§ EXERCISE AIM
For the entries below, copy exactly the line that contains "You are a GUI" through the line that contains "Click the motherboard icon beside 惠普 2255", both ends included, and exclude all pictures.

§ DATA FOR ANALYSIS

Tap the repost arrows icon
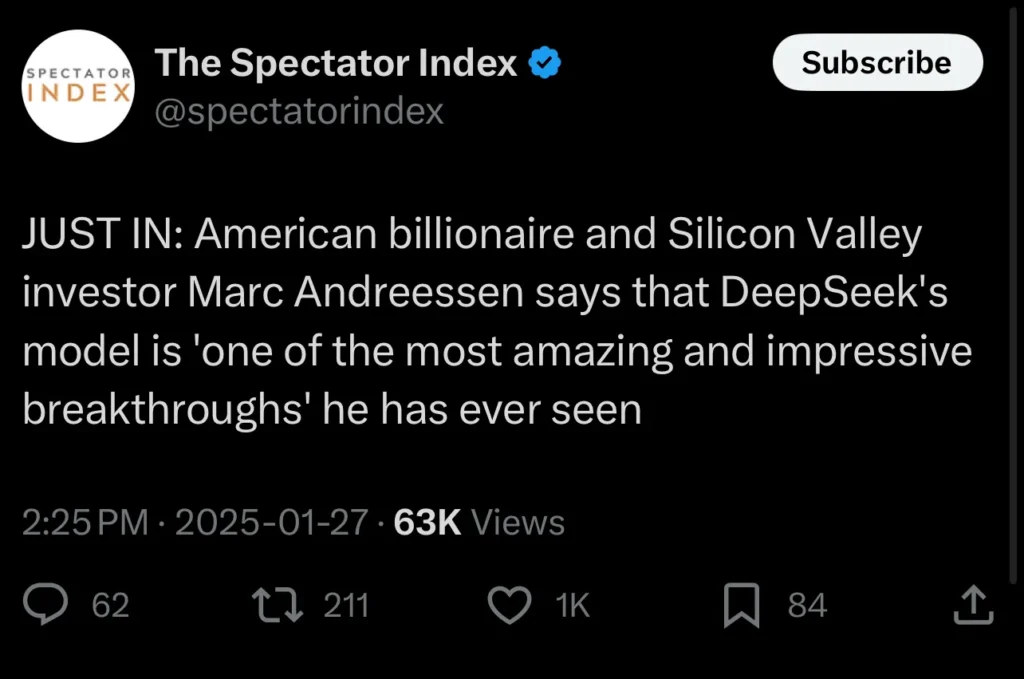pyautogui.click(x=278, y=605)
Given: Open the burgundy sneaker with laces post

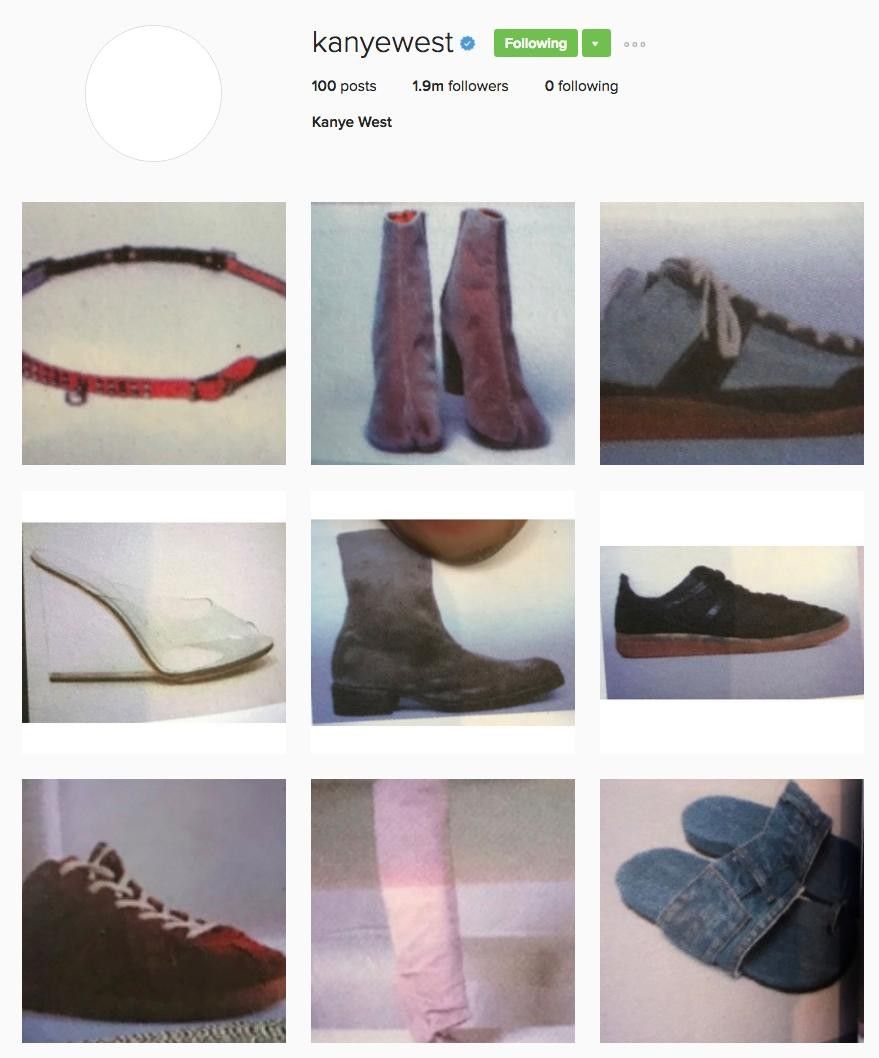Looking at the screenshot, I should click(154, 911).
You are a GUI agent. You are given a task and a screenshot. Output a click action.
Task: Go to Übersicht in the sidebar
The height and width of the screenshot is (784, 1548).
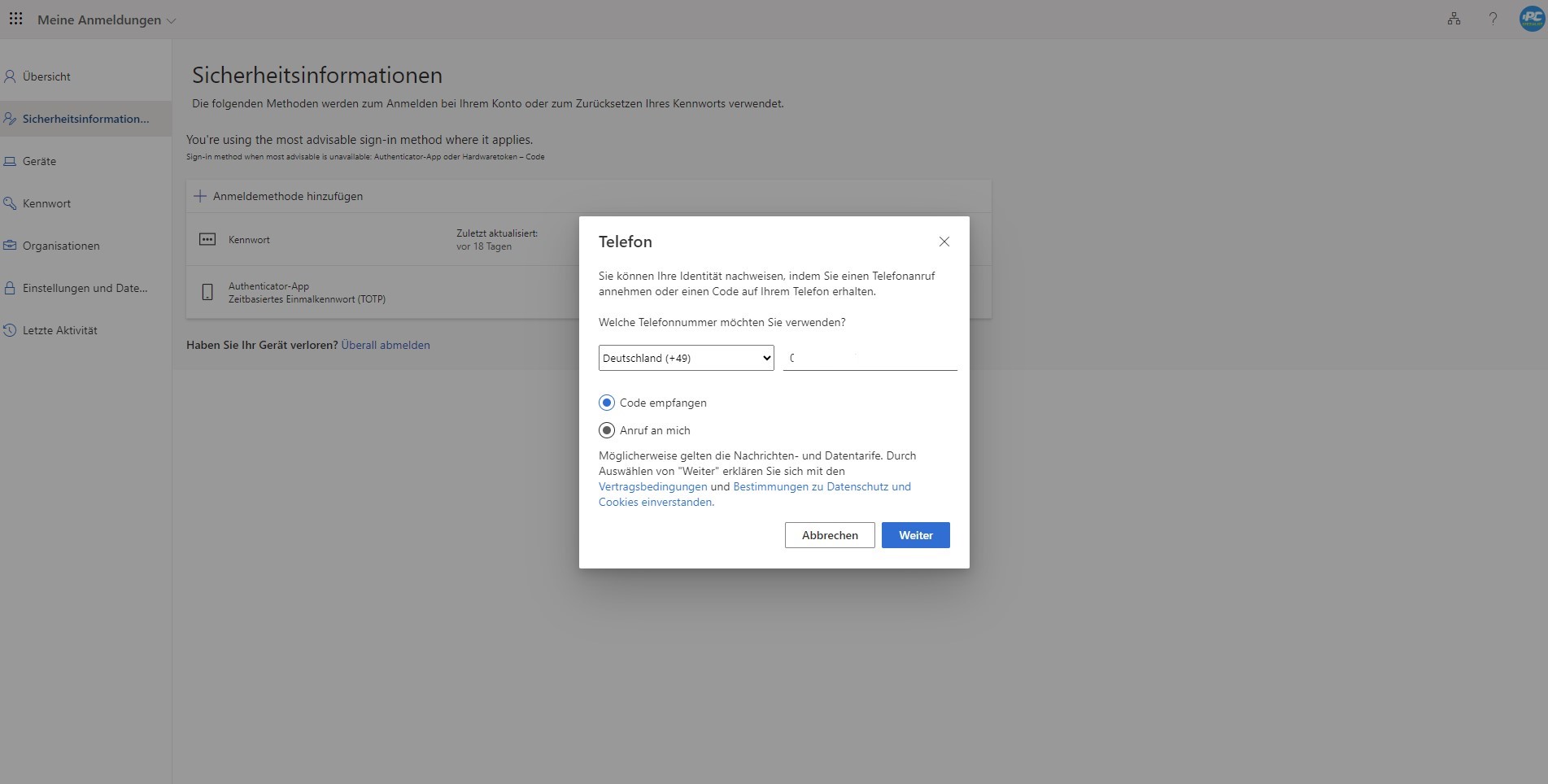[x=46, y=76]
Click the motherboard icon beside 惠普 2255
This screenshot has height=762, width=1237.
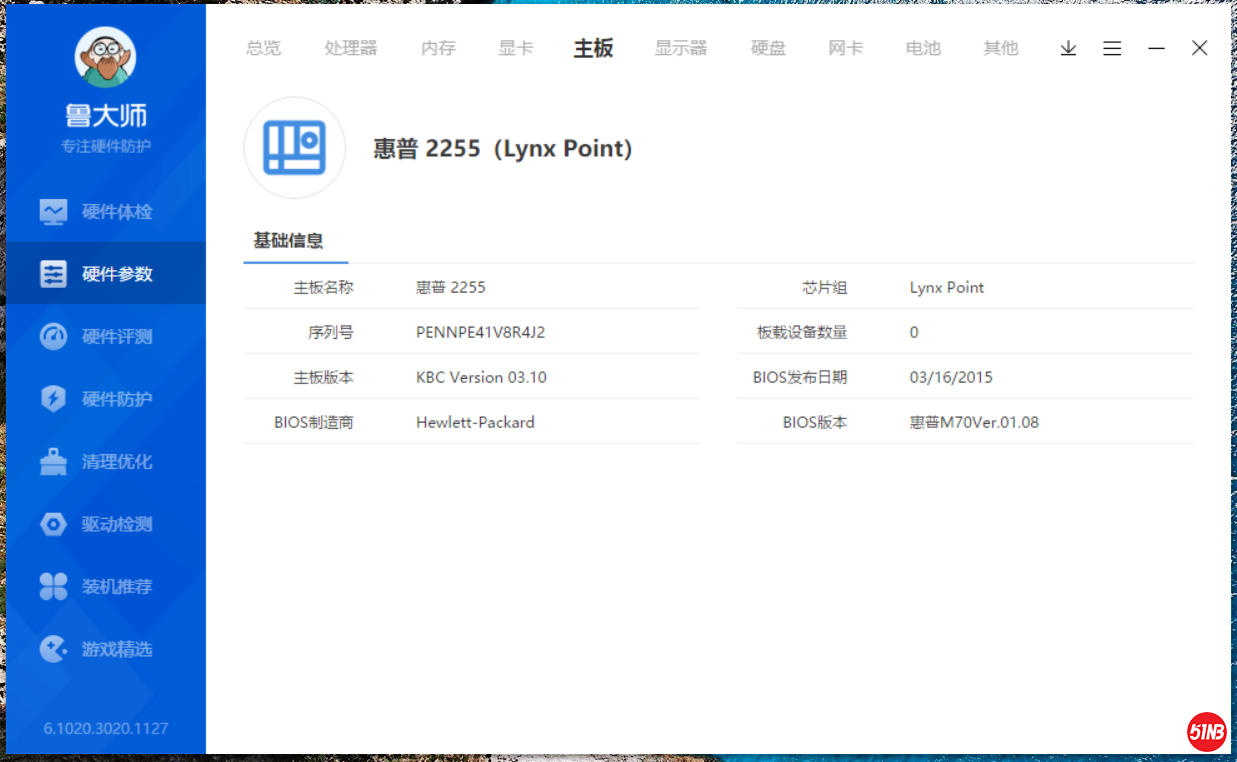[x=294, y=148]
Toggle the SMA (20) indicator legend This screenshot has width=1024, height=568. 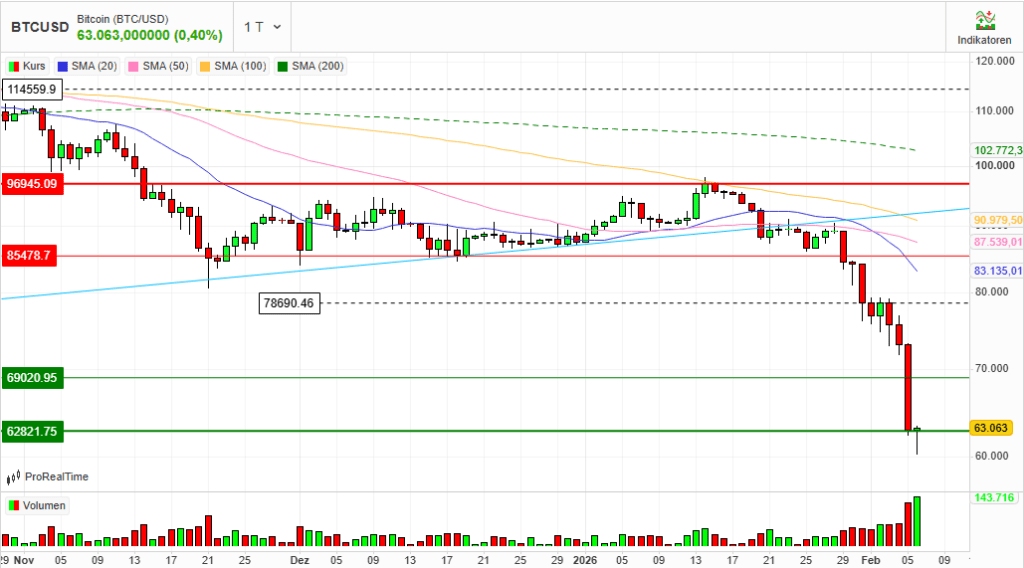[92, 66]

§ ANSWER AREA
You are a GUI agent. You are given a task and a screenshot. Output a click action.
Task: Go to Übersicht in the sidebar
The height and width of the screenshot is (784, 1548).
[x=46, y=76]
Click the motherboard icon beside 惠普 2255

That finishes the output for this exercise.